══ SUPPLIED MATERIAL ══

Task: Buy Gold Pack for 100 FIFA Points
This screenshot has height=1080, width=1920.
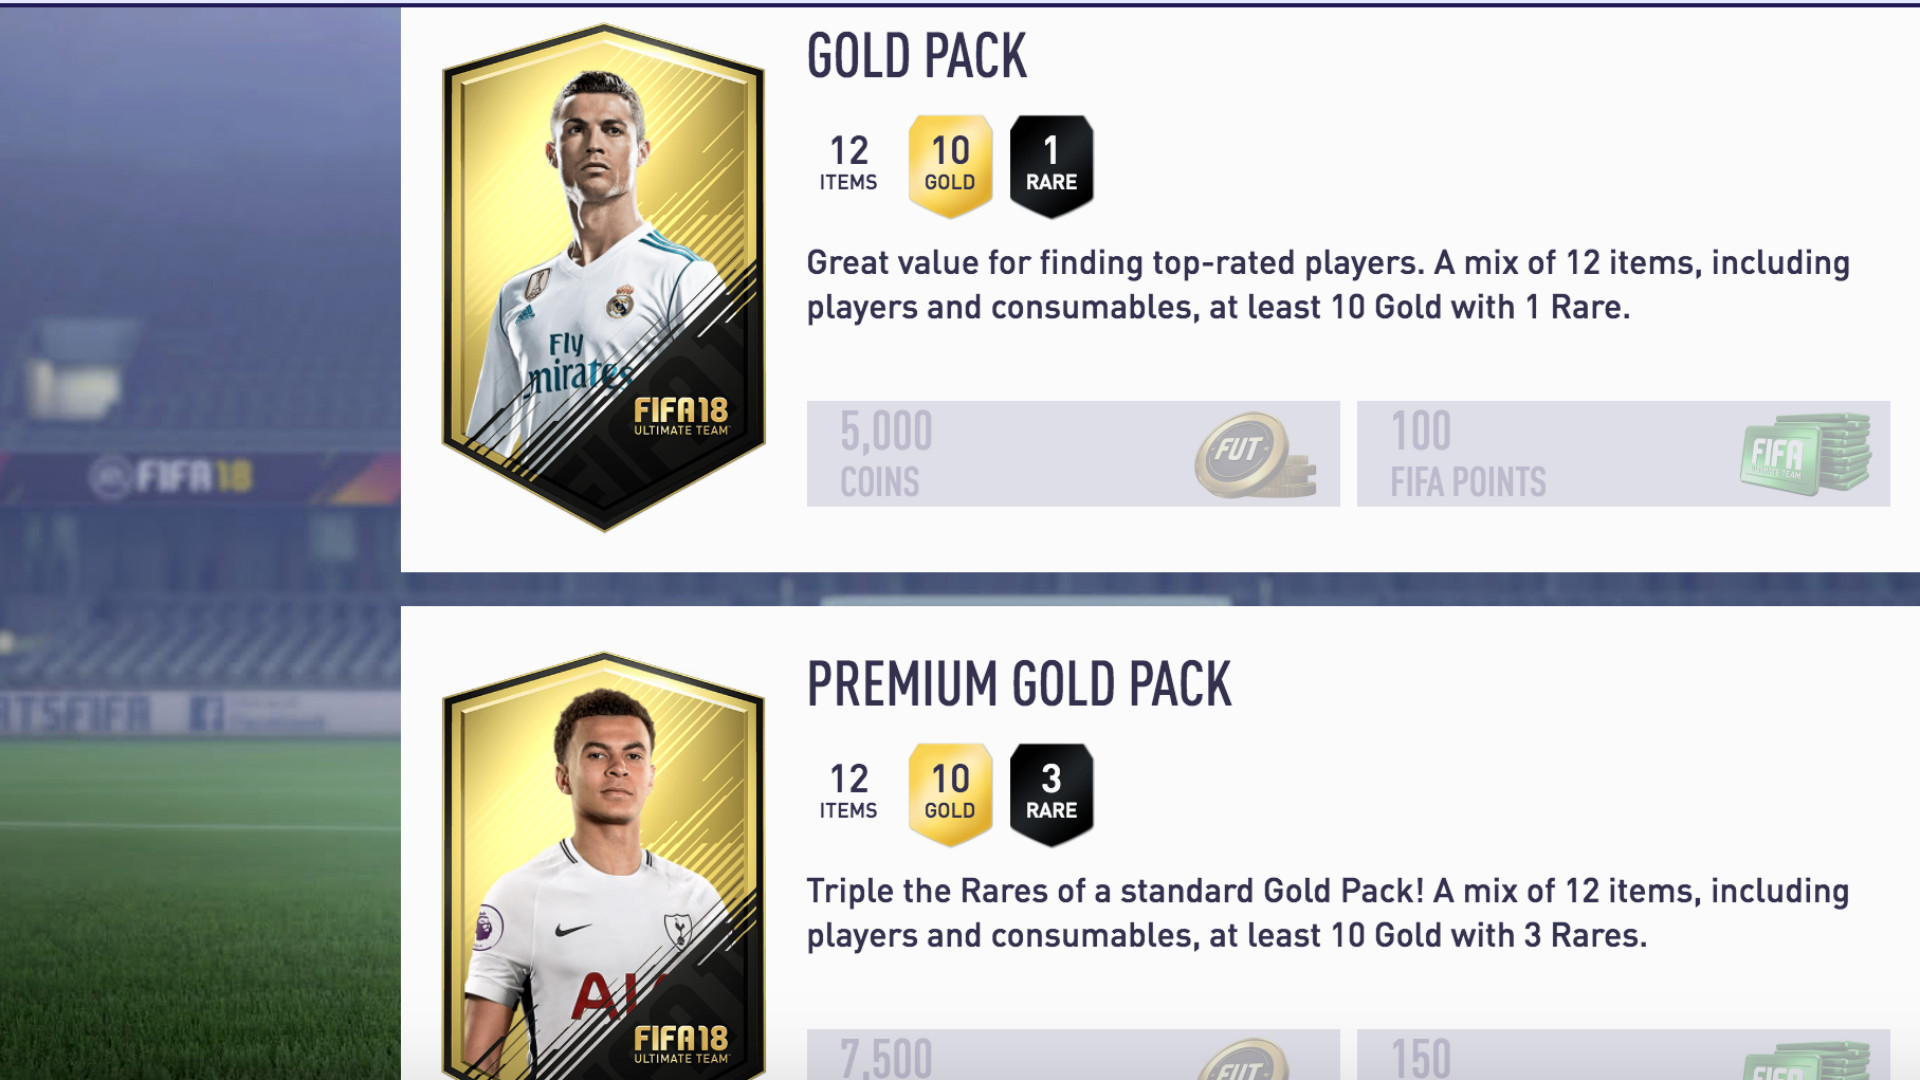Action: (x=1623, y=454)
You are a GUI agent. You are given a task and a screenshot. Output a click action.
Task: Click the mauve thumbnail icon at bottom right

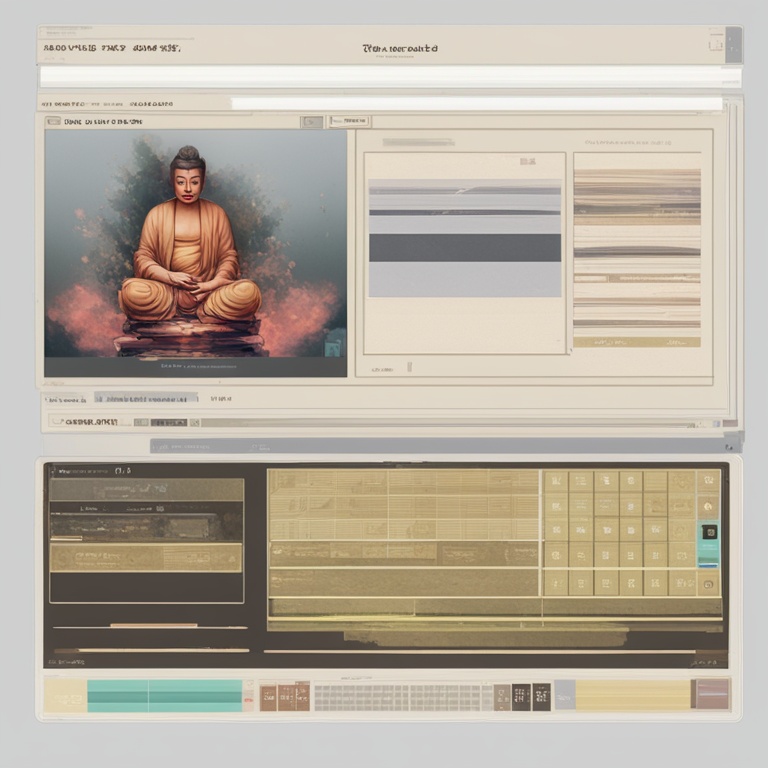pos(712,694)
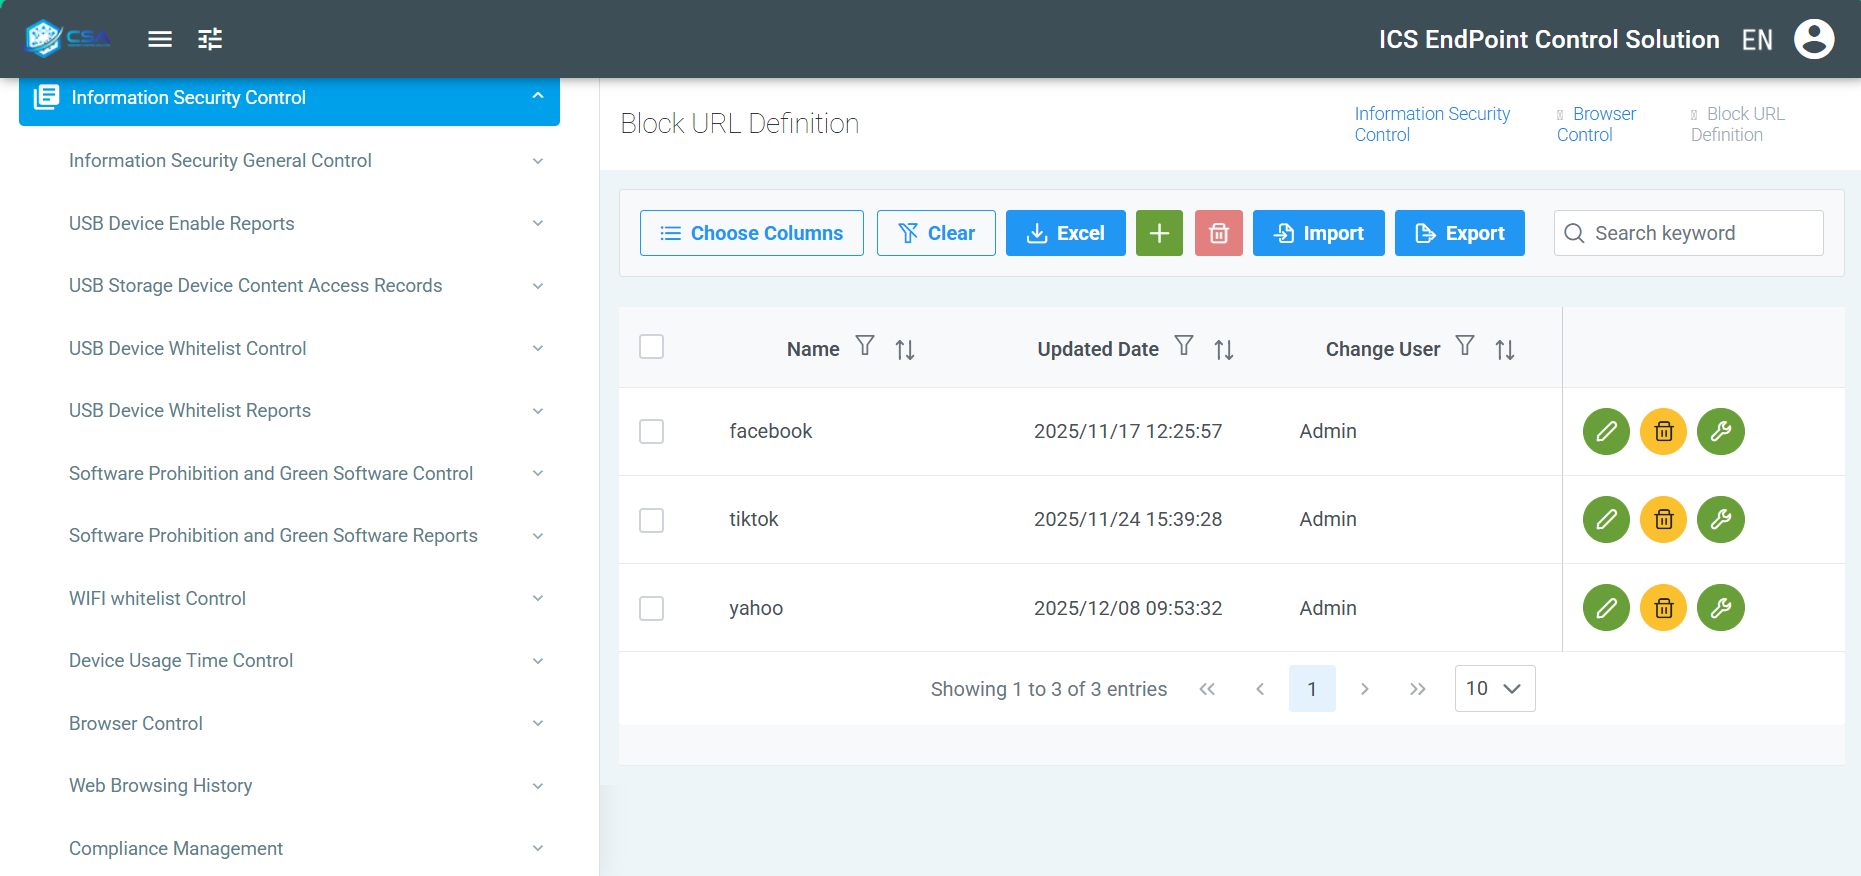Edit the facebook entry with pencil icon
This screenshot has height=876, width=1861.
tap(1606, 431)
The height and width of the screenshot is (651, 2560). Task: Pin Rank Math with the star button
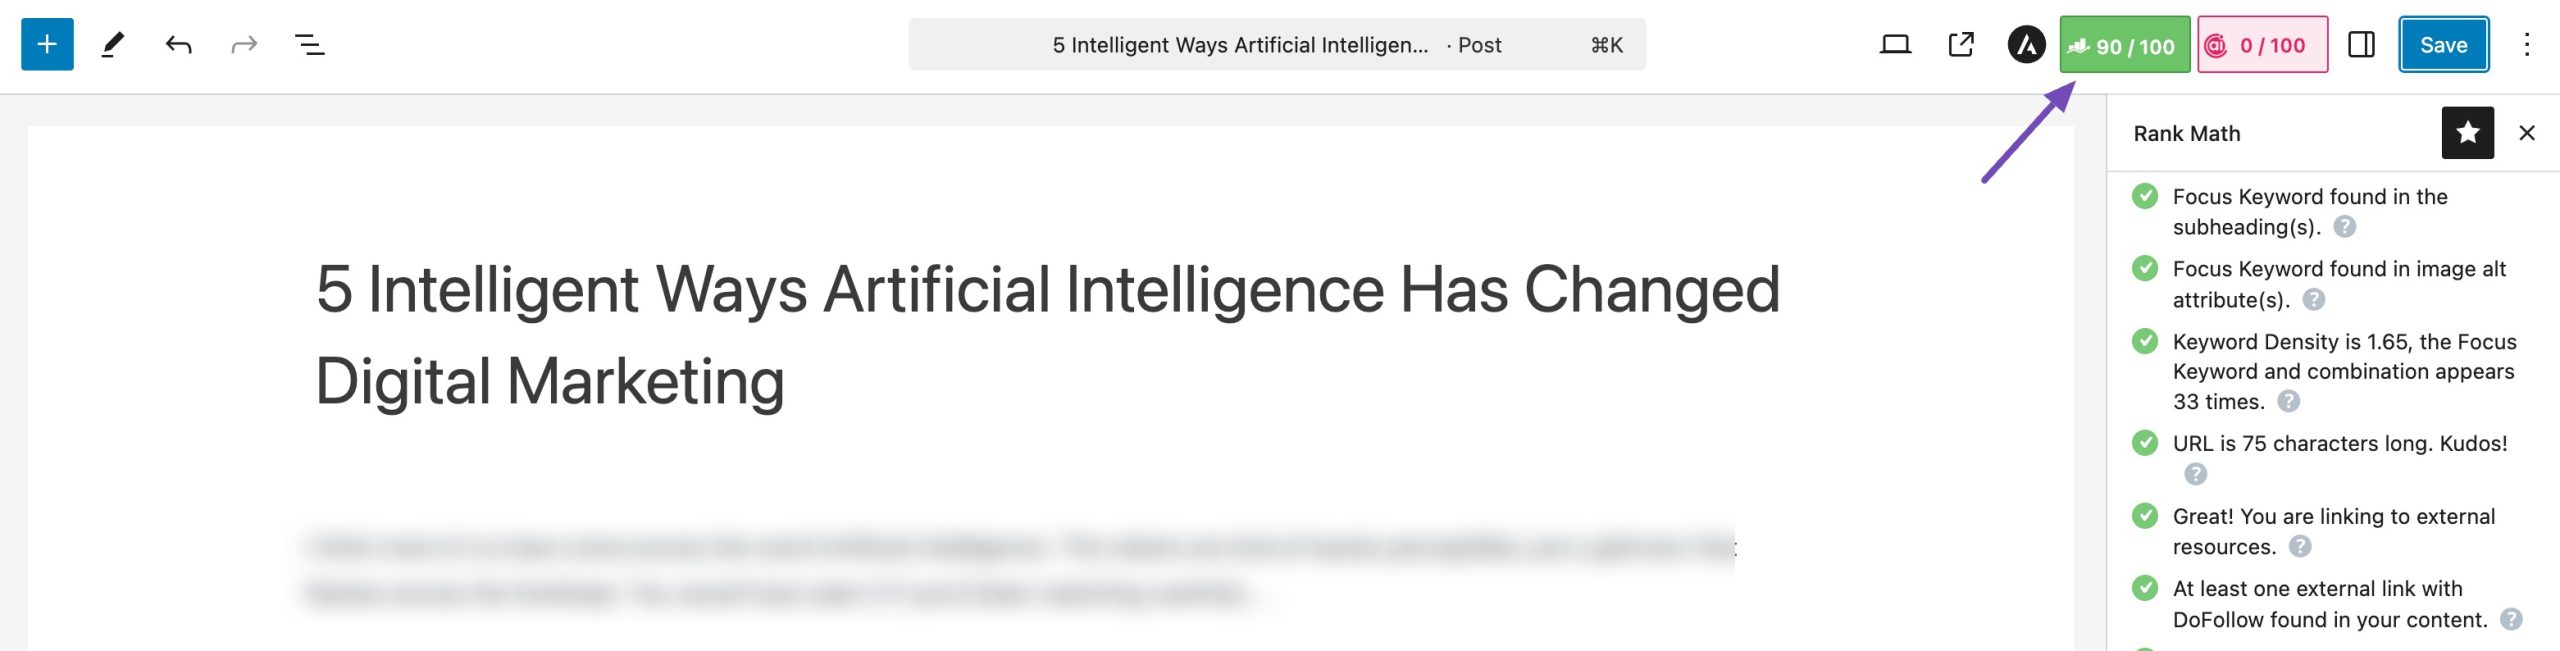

═══

- [EXERCISE DIRECTIONS]:
Both ends included, copy the lines from the one holding "This screenshot has height=1080, width=1920." to the last line of the entries exactly, with all pictures left out.

- [SOLUTION]:
This screenshot has height=1080, width=1920.
Action: (x=1623, y=454)
You are a GUI agent. You are given a task and a screenshot. Output a click action.
Task: Click the mauve thumbnail icon at bottom right

pos(712,694)
Edit the facebook entry with pencil icon
This screenshot has height=876, width=1861.
tap(1606, 431)
The height and width of the screenshot is (651, 2560). Task: Pin Rank Math with the star button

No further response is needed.